そして女は錯乱していたのか、彼女を見て、とてもひどい一言を放ちました。

とても、とてもひどい一言でした。

女は何も感じませんでした。

何も、感じることが出来ませんでした。

女が正気に戻ったとき、自分を責めました。

女の元に彼女はおらず、

彼女の元に女はいませんでした。

それが、女には耐え難い苦痛だったのでしょう。

それは、女への罪の対価なのでしょう。

やがて、女は自身を責め、攻めせめ続け、

やがて、女は死んでしまいました。

自身で命を絶ちました。

これが、女の出来た、彼女へのお詫び。

これが、女に唯一出来た、彼女への慰め。

しかし、彼女はそのことを知ることはありません。

女はそれでも良いと思いました。

ですが、彼女のことは思い続けている。

それが神様にも通じたのでしょう。

神様は、女を自分の妻として、娘として迎え入れました。

神様は、女に自身と同じ力を、女に宿しました。

そして女は力を手に入れました。

その手はすでに何事をも跳ね返す白い手で。

その手はすでに何者をも守れる強い力を手に。

女は思いました。

この力で、彼女をあらゆる事から守ってあげようと。

この力で、彼女が望むものを全て与えてあげようと。


すこし、昔の話をしましょう。

すこし、昔の話をしましょう。


※――――


「あなたが……」


蒼い髪の女はこちらに向かってその双眸で睨んでいる。


「あなたが、いるから……っ! 桜田さんは……! さーちゃんは、苦しんでいる……! もがいている……!」


……おいおい。

俺、ひょっとして邪魔なのか? 

はっはっは。
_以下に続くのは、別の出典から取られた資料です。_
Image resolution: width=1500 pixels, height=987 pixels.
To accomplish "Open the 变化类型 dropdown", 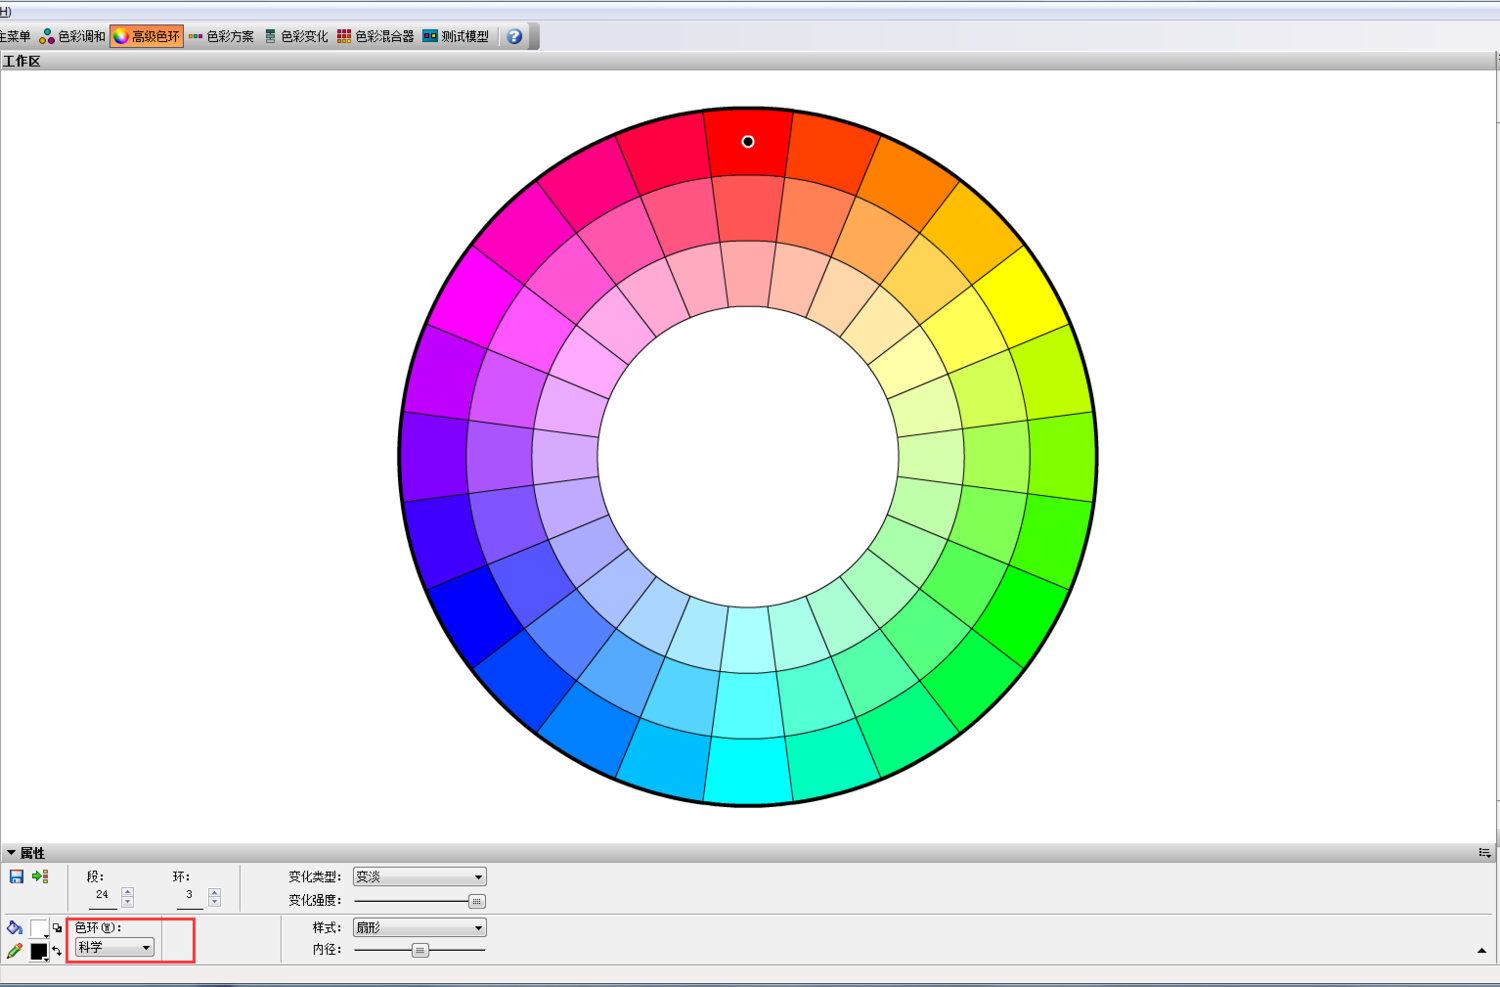I will coord(419,877).
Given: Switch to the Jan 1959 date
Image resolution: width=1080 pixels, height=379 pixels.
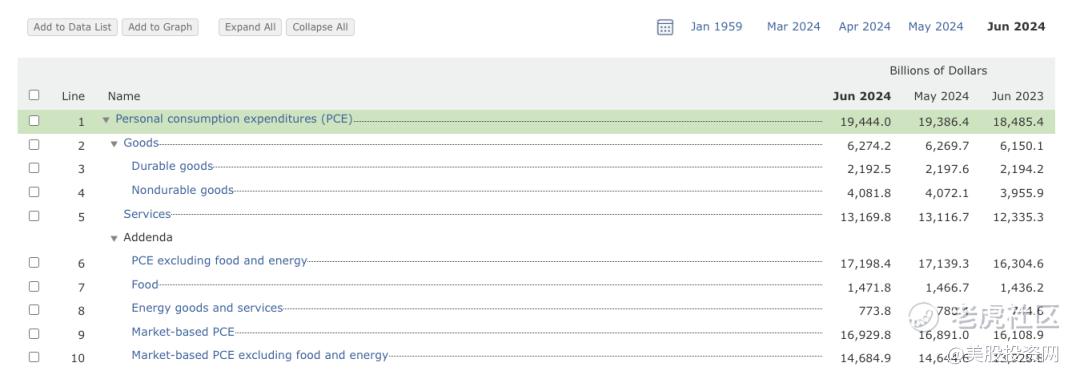Looking at the screenshot, I should 716,27.
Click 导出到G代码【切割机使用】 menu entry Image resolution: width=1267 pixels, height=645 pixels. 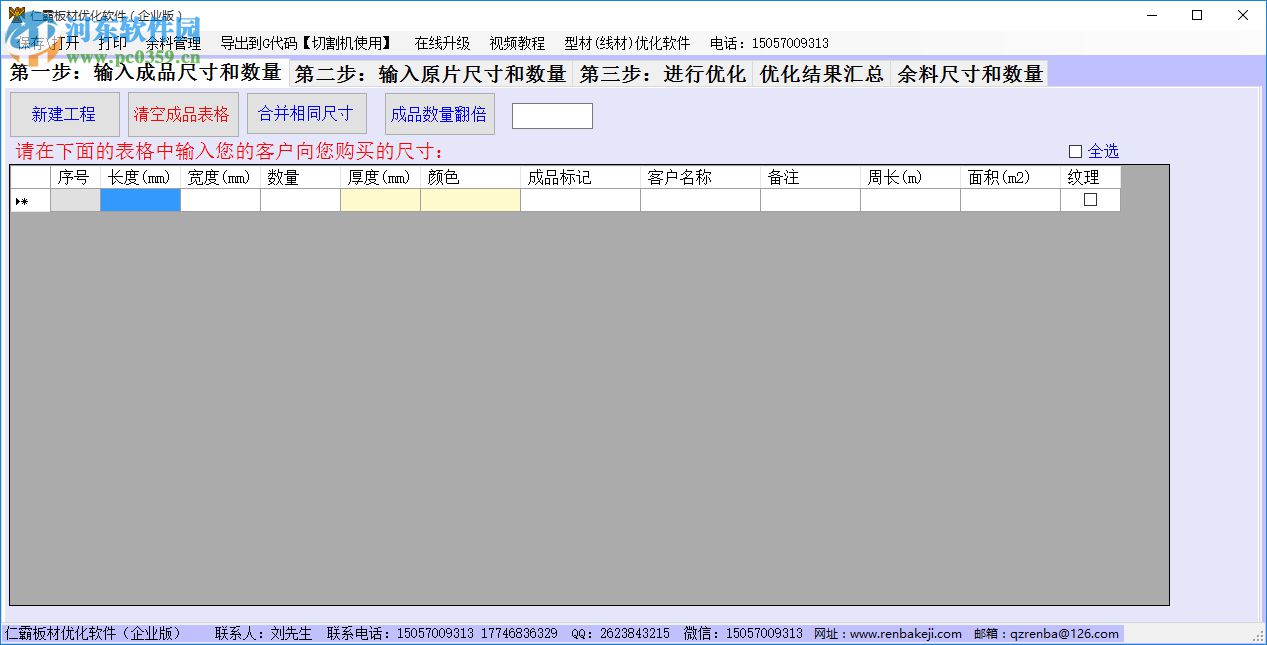click(306, 43)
いや、まいったな。

でもな……。


「もう二度と、守れるもんを手放したくねぇんだよ」


静かに、そう言った。


「そう……なら、仕方ないわね」


蒼い髪の女は、その双眸で睨みながら、俺の首をつかんだ。

強い力だ。

息が出来なくなってきている。

自分の首から出ているのは、もはやすきま風のような息だけ。

苦しい。


「ここで、あなたは誰にも知られずに、死になさいっ……」


ここで全て終わる。

ああ。終わりか。終わりなんだな。

くそっ。終わりかよ。


気が遠くなりながら、俺は未練を残していた。

まだまだやることはある。だから俺はまだ死ねない死にたくない。

けど、この状況ではどうしようもない。

どうすることも出来ない。

そう思ったとき。


「藤代さん!!」


あいつの、声がした。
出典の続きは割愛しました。